Un nouveau plébiscite
 
Jusqu’à ce que le pays se ressaisisse et la fête à nouveau, en 1995, quarante ans après ses débuts de chanteuse. L'écrivain David Ndachi Tagne lui consacre une biographie (Secrets d'Or / Editions SOPECAM - épuisée), les jeunes rappeurs la couvrent d'éloges.
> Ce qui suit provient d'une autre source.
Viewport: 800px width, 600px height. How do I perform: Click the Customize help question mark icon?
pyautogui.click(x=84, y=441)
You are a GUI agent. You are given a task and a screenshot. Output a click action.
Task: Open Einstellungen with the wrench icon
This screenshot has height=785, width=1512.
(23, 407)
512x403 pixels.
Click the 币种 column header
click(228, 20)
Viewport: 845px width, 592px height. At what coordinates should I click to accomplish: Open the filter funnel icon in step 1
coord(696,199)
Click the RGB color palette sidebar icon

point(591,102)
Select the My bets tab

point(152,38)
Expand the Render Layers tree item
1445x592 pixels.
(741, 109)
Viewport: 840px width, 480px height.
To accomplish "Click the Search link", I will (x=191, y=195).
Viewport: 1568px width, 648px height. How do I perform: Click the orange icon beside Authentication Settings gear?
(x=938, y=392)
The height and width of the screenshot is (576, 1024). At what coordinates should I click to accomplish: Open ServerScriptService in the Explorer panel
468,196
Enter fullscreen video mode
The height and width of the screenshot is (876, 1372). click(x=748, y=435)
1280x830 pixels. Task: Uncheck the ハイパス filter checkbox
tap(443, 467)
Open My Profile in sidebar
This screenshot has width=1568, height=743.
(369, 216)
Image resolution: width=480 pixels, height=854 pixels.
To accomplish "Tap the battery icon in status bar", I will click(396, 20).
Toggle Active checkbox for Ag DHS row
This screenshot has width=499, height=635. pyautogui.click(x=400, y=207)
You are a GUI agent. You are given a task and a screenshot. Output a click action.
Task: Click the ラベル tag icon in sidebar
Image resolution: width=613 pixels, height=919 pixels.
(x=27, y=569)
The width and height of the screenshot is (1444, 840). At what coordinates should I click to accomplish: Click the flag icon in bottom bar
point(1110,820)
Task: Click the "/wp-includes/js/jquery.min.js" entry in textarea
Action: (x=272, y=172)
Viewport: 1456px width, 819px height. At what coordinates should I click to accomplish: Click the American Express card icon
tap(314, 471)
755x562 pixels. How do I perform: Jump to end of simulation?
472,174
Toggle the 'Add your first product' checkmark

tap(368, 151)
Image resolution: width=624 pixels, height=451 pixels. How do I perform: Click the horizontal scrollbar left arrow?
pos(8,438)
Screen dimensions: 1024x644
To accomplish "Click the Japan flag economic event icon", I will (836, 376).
A Yaoundé, en 1998, elle se produit au cinéma Abbia, lors de la première édition des RE.M.Y. (Rencontres Musicales de Yaoundé), entourée d'un nouveau groupe, dont l'ancien bassiste des Têtes Brûlées.
 
Invitée la même année par le festival Musiques Métisses à Angoulême, elle profite de son passage en France pour enregistrer un nouvel album (Béza Ba Dzo / Indigo), sous la direction artistique de Brice Wassy. Une carte de visite bienvenue puisqu'il n'existait quasiment plus aucune trace de ses productions précédentes. L’espoir aussi alors pour elle de redémarrer une carrière internationale. Un rêve qui aura pourtant du mal à devenir réalité. Béza Ba Dzo restera son dernier enregistrement.